[Fragmento]:

───

Yo le pregunto el porqué de ese amor suyo al teatro. «El teatro es un espejo de nosotros mismos y de la sociedad», sentencia desde ese aspecto bonachón.

Le hablo de haber estado en uno de sus ensayos y le confieso que en un momento dado me había parecido un abuelo cebolleta capaz de estresar a los actores entonces; me mira fijamente con esa sonrisa esbozada que guarda en sus labios y me atiza dándome las gracias por la ocurrencia, pues la frase tiene muchas cosas de bueno; primero por lo bonito de ser abuelo y segundo por lo de cebolleta, una familia de cómic que a él siempre le gustó mucho. Entonces, se pone serio, por primera vez y me habla del estrés: «El estrés no es nuevo ni es creativo». Y yo desde luego, no puedo estar más de acuerdo.

───

[Datos proporcionados]:

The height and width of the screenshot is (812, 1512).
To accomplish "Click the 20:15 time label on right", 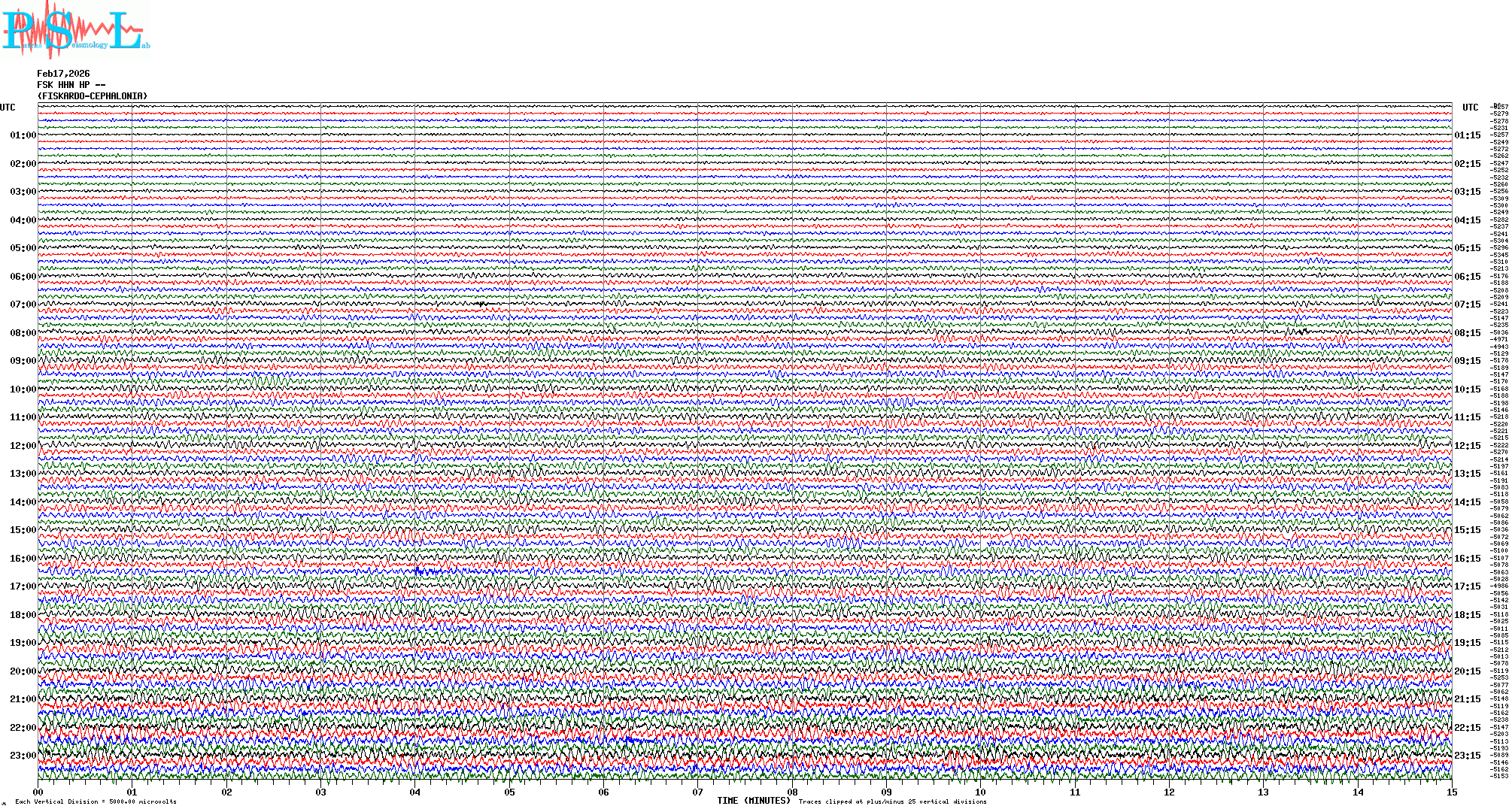I will point(1467,671).
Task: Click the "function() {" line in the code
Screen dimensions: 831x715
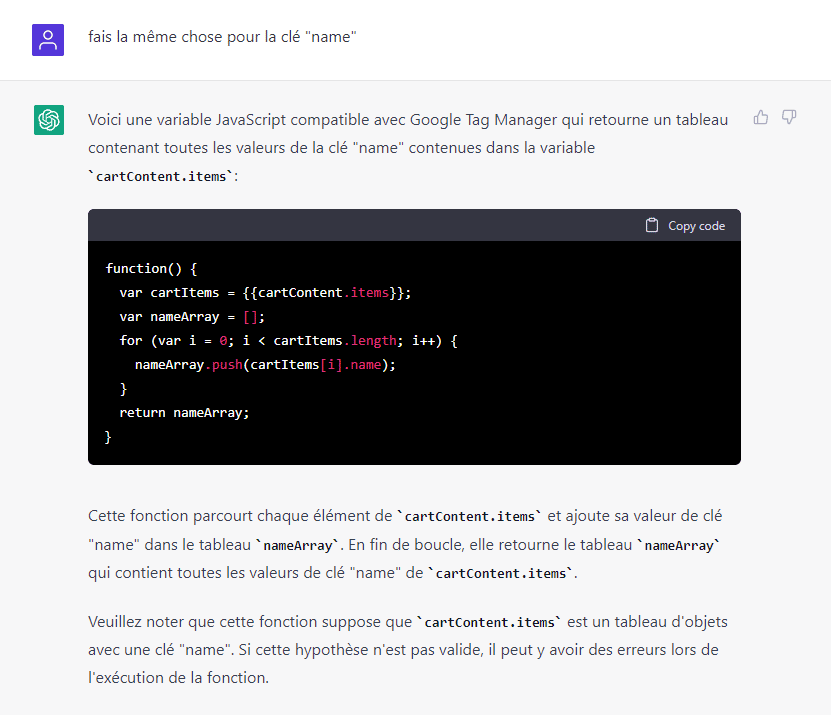Action: pos(152,269)

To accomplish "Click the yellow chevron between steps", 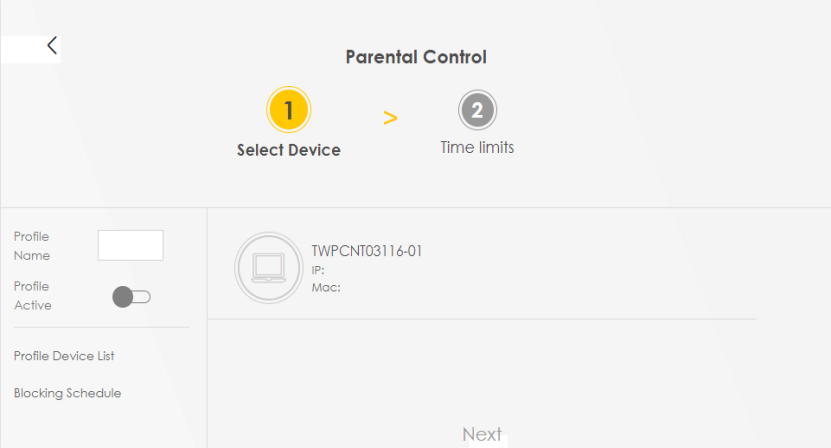I will point(390,118).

───

[Problema]: Escribe de nuevo el fragmento sobre el teatro completo, palabra por palabra y sin ningún cambio.

[Respuesta al problema]:
Yo le pregunto el porqué de ese amor suyo al teatro. «El teatro es un espejo de nosotros mismos y de la sociedad», sentencia desde ese aspecto bonachón.

Le hablo de haber estado en uno de sus ensayos y le confieso que en un momento dado me había parecido un abuelo cebolleta capaz de estresar a los actores entonces; me mira fijamente con esa sonrisa esbozada que guarda en sus labios y me atiza dándome las gracias por la ocurrencia, pues la frase tiene muchas cosas de bueno; primero por lo bonito de ser abuelo y segundo por lo de cebolleta, una familia de cómic que a él siempre le gustó mucho. Entonces, se pone serio, por primera vez y me habla del estrés: «El estrés no es nuevo ni es creativo». Y yo desde luego, no puedo estar más de acuerdo.